Indirect MR arthrography of the left shoulder in a 63-year-old woman with arthroscopically proven fraying of the subscapularis tendon. Oblique sagittal images with fat-saturated T1-weighted (a) and T2-weighted (b) sequences reveal subtle indistinct margin at the cranial portion of the subscapularis tendon (arrows). Abnormally thickened soft tissue, causing fat obliteration in the rotator interval is visible, suggesting adhesive capsulitis (arrowheads). The border between the cranial portion of subscapularis tendon and inflamed rotator interval is more clearly demarcated with better soft tissue contrast on fat-saturated T1-weighted image (a) when compared with T2-weighted image (b). Both readers correctly scored the subscapularis tendon as grade 1 (fraying). Subacromial-subdeltoid bursitis is visible (black arrows)

There were several limitations of our study. Firstly, the MR images were analyzed retrospectively in this non-randomized study, and the surgeon was not blinded to the MRI findings. Secondly, direct comparison between the two techniques in the same patient was not possible because noncontrast MRI and indirect MR arthrography were performed on different patient populations. Also, the number and type of sequences were different besides the addition of postcontrast fat-saturated T1WI sequences.
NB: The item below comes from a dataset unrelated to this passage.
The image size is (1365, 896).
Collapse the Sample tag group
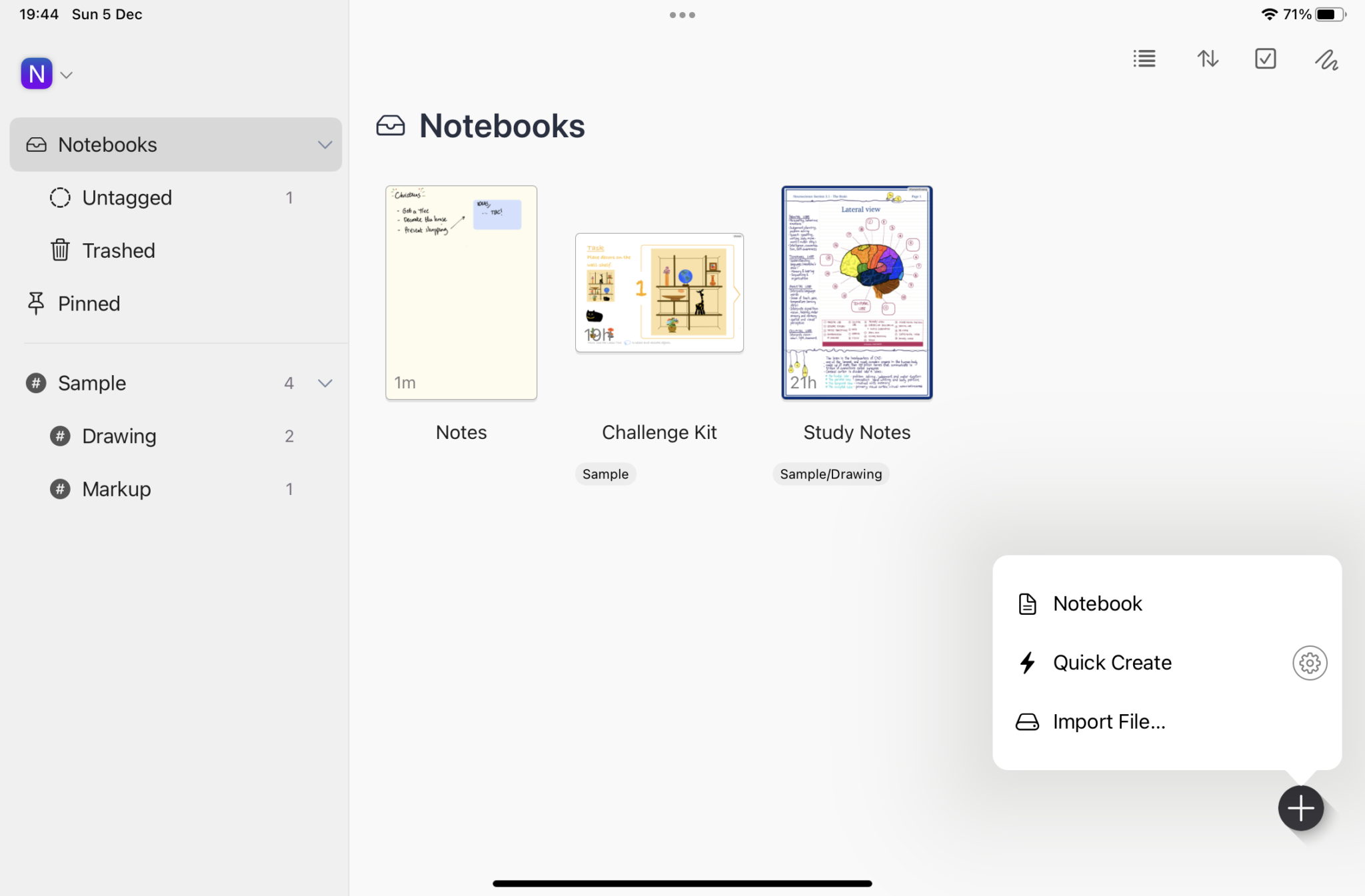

In particular, the lack of axial T2WI for noncontrast MRI may underscore the accuracy of this technique, especially for subscapularis tendon evaluation. Thirdly, the overall prevalence of SSP-ISP tendon tears was significantly higher in the noncontrast MRI group than in the indirect MR arthrography group, which may overestimate the diagnostic performance of noncontrast MRI. In addition, the mean interval between MR examination and arthroscopic surgery was shorter in the indirect MR arthrography group although only patients who underwent surgery within the 30-day period after MR examination were included in this study. Fourthly, as this study was conducted entirely with patients who underwent arthroscopic surgery, the possibility of selection bias, which may result in overestimation of sensitivities and underestimation of specificities, cannot be excluded. Fifthly, intratendinous tears were not evaluated. Although they cannot be scored on arthroscopy, it is an important drawback of assessing the potential added value of indirect arthrography as intratendinous tears are clinically relevant. One final limitation is that there were relatively few patients with articular-surface partial-thickness tear of SSP-ISP tendon, particularly in the noncontrast MRI group (only five patients).

In conclusion, indirect MR arthrography was not superior to noncontrast MRI for the diagnosis of SSP-ISP tendon tears, except for a tendency for a slightly higher sensitivity for diagnosing articular-surface partial-thickness tears. However, improved accuracy may be expected for preoperative diagnosis and for the grading SSC tendon tears using indirect MR arthrography.